This echoes what we wrote back in March. When the history books are written on this, those who capitulated will be remembered as pathetic cowards lacking the backbone to stand up for themselves against injustice.

Judge Howell then calls out just how unconstitutional this is, rightly pointing to two free speech cases that MAGA celebrated in the past two years when they came down: 303 Creative (the case about the fictional homophobic website designer) and Vullo (in which an elected official tried to coerce companies who worked with the NRA to stop doing business with them).

Using the powers of the federal government to target lawyers for their representation of clients and avowed progressive employment policies in an overt attempt to suppress and punish certain viewpoints, however, is contrary to the Constitution, which requires that the government respond to dissenting or unpopular speech or ideas with “tolerance, not coercion.” 303 Creative LLC v. Elenis, 600 U.S. 570, 603 (2023). The Supreme Court has long made clear that “no official, high or petty, can prescribe what shall be orthodox in politics . . . or other matters of opinion.” W. Va. State Bd. of Educ. v. Barnette, 319 U.S. 624, 642 (1943). Simply put, government officials “cannot . . . use the power of the State to punish or suppress disfavored expression.” NRA v. Vullo, 602 U.S. 175, 188 (2024).

This is smart, even if the MAGA faithful don’t care about their own hypocrisy. Judge Howell is putting an exclamation point on that hypocrisy by directly calling out how their stance is a complete 180 to what they claimed to celebrate from the Supreme Court in the last two years.

She’s both calling out their total lack of principles and signaling to the same Supreme Court that made those rulings that, to be consistent with them, they should come to the same conclusion: that these executive orders are both unconstitutional and unconscionable.

I won’t go through all the reasoning (it is a 102-page order, after all), I will call out a few key bits, starting with the Court calling out just how incompetent the DOJ’s filings in the case were:

Neither the government’s motion to dismiss itself or its proposed order cites to any procedural rule as the basis for the requested dismissal, see Gov’t’s MTD; id., Proposed Order, ECF No. 43-2), and the government’s memorandum in support likewise contains no clear statement of the procedural rules relied upon as to each claim, leaving the legal bases for the motion to the Court to discern from vague headings used in the government’s memorandum or to tease out of the text of the same document, despite the critical differences in applicable standards depending on which rule is relied upon. Regardless of whether this reflects a strategy to “disguise[] the nature of its motion,” Pl.’s Opp’n at 5, plaintiff requests denial of any intended government cross-motion for summary judgment “for failure to comply with [D.D.C.] Local Rule 7(h)(1), which requires a statement of undisputed material facts supported by record citations,”
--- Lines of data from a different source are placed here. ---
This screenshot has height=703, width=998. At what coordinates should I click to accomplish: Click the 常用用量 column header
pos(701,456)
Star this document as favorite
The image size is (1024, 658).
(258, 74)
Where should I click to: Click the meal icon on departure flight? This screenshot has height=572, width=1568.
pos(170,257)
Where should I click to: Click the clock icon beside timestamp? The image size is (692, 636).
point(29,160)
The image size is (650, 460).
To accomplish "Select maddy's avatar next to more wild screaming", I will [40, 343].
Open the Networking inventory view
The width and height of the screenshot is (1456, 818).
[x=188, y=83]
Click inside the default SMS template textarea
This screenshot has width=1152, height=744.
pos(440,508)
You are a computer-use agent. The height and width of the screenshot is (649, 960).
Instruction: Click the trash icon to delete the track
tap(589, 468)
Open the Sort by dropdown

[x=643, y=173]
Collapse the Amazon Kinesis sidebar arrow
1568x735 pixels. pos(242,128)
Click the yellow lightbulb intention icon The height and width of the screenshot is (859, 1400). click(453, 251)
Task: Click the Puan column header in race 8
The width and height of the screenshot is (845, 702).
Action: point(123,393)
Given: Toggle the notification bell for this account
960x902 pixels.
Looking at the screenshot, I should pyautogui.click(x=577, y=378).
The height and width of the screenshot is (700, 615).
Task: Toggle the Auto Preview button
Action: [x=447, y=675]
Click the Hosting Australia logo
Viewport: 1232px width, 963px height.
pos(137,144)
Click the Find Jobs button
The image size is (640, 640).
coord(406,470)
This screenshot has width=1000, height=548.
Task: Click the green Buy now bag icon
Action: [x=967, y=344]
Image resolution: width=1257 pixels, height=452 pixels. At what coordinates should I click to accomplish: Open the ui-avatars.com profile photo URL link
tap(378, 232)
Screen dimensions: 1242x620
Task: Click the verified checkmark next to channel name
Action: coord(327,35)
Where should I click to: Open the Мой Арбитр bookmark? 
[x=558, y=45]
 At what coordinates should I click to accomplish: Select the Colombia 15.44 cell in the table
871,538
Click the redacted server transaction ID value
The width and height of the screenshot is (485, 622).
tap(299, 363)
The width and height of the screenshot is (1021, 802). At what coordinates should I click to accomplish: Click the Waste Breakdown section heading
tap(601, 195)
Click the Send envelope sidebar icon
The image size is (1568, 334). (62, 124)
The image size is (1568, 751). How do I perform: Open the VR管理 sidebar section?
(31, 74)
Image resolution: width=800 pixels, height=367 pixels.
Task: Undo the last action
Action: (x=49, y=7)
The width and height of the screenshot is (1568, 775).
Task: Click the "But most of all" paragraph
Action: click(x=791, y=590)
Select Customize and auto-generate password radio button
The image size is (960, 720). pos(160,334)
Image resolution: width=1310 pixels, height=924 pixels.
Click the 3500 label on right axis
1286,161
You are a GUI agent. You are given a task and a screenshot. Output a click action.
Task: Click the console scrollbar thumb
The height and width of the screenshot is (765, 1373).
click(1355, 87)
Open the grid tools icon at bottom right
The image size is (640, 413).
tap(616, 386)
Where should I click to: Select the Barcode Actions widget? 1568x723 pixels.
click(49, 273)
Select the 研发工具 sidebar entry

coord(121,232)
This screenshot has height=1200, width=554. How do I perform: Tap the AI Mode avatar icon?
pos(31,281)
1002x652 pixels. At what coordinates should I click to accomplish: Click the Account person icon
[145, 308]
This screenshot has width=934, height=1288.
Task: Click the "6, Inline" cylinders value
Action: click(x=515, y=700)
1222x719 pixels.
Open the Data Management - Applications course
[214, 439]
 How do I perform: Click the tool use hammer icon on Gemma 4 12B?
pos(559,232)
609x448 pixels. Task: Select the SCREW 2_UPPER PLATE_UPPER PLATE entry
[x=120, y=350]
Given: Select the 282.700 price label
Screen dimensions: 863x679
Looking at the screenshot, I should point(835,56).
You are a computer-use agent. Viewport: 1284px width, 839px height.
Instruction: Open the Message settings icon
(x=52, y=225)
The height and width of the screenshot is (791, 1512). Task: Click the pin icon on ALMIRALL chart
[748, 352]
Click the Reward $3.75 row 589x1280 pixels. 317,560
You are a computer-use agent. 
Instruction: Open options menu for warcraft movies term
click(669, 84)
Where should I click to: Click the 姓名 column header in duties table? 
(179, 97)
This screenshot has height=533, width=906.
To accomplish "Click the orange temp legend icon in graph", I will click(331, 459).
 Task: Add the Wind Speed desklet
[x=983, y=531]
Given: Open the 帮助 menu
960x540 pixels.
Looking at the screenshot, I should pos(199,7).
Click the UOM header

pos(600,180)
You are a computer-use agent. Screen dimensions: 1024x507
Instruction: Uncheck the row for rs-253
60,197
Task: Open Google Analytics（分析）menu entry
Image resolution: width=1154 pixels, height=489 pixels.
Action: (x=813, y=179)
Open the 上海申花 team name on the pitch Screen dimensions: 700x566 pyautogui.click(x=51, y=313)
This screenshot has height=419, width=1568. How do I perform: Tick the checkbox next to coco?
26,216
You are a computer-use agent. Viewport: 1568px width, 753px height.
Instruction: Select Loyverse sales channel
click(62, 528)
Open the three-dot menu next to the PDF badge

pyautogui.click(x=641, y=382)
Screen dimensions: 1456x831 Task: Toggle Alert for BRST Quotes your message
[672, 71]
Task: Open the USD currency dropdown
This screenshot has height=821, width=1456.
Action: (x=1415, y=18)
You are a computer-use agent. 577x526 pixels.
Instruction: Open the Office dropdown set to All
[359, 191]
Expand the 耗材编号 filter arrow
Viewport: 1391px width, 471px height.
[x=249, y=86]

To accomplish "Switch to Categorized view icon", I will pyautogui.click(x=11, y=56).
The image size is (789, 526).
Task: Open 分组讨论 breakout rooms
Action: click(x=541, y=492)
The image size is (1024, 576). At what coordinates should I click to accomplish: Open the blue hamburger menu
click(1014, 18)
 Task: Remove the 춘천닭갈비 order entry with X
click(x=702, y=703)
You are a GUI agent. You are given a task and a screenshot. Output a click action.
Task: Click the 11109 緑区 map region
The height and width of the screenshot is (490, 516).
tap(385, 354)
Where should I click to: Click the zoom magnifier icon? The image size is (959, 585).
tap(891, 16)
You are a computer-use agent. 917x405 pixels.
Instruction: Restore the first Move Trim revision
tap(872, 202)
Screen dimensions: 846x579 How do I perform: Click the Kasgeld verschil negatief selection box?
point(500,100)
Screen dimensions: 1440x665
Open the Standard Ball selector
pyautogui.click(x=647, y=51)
This is notable, if only to call out how almost all of the lawyers at the DOJ who know what the fuck they’re doing in court are either gone or sidelined from these cases. The lawyering from those left over is incompetent, and judges recognize that.

Also called out: the idea that the President can just claim something is “in the national interest” and that makes it unreviewable by a court. Not how it works:

When the government does not even claim that a general policy about security clearances was motivated by national security, judicial review of that policy could not threaten unduly entangling the judicial branch in questions of national security. Instead, the EO invokes “the national interest,” id., a concept seemingly far broader and more nebulous than threats to national security. When asked, government counsel was unable to define what exactly falls within the scope of “the national interest,” see, e.g., TRO Hr’g Tr. at 52:21-53:4, and the scope appears to be essentially unlimited, since disagreements about the benefits of diversity programs in hiring apparently qualify, see EO 14230 § 1, 90 Fed. Reg. at 11781 (stating that plaintiff’s alleged discrimination “represents good cause to conclude that they [should not] have access to our Nation’s secrets”); Gov’t’s Reply at 1 (complaining about plaintiff’s “aggressive DEI practices”). Finding any such government actions judicially unreviewable simply because the Executive branch invoked “the national interest” would represent a breathtaking expansion of executive power at the expense of the constitutionally mandated role of the judicial branch and the concomitant safeguards for the individual rights of Americans.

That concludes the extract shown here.